Continuous Model Evaluation

Run ongoing evaluation pipelines against held-out test sets and curated adversarial examples to continuously measure model performance in production.

Objective

Detect performance degradation or behavioral changes that periodic manual evaluations would miss by automating evaluation on a regular cadence.

Maturity Levels

Initial

Evaluation is performed only at initial deployment; no ongoing evaluation exists.

Developing

Periodic manual evaluations are conducted but are not automated or on a defined schedule.

Defined

Automated evaluation pipelines run on a defined schedule with results reported to model owners.

Managed

Evaluation results are trended over time; significant changes trigger review and potential remediation.

Optimizing

Evaluation sets are continuously expanded based on production failure modes; evaluation coverage is a tracked metric.

Evidence Requirements

What an auditor or assessor would expect to see for this control.

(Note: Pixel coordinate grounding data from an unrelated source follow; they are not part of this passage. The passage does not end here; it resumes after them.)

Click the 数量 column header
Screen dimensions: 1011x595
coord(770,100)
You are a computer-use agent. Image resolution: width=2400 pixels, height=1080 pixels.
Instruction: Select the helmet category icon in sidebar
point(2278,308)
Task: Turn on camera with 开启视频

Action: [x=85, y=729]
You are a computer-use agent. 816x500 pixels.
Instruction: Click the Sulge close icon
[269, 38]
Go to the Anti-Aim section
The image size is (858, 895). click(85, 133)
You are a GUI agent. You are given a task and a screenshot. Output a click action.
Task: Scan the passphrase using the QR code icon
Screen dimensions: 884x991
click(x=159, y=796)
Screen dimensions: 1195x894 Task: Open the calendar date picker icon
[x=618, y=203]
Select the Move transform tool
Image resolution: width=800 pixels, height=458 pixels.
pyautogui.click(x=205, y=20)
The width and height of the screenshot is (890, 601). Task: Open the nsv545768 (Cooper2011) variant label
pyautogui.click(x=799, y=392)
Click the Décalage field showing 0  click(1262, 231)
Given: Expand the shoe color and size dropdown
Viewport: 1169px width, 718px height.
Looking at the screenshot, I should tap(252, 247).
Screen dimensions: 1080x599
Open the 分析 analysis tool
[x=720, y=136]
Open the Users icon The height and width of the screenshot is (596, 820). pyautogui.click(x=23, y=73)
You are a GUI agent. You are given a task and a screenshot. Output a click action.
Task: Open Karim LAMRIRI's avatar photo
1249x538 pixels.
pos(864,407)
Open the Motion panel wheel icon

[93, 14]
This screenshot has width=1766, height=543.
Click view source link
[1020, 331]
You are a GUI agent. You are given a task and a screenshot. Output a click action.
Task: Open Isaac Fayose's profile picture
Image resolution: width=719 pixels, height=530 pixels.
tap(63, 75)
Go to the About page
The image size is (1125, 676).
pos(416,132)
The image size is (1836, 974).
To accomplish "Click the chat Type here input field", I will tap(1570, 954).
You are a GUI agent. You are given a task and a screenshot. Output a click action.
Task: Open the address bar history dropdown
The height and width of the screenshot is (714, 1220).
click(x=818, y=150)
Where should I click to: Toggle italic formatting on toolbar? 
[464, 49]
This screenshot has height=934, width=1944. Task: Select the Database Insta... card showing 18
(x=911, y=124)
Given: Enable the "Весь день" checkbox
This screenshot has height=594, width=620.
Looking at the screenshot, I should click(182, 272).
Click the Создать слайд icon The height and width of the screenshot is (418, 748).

—Evaluation pipeline configuration and test suite documentation listing metrics, datasets, and pass thresholds

—Automated evaluation run history showing test results for each model version over a defined period

—Regression alert records for any evaluation run where performance declined from the previous version

—Human evaluation records for spot-checks of automated evaluation accuracy

—Evaluation dataset governance records confirming test sets are not contaminated by training data

Implementation Notes

Key steps

Build and maintain a curated evaluation set that is held out from training and covers the full range of expected inputs including edge cases and adversarial examples.
Run evaluation on every model version change, not just on a time schedule — behavioral regressions often appear immediately after an update.
Include human evaluation for subjective dimensions (helpfulness, tone, appropriateness) that automated metrics cannot capture reliably.
Publish evaluation results to stakeholders as part of model governance reporting — evaluation results that stay within the engineering team provide weak governance assurance.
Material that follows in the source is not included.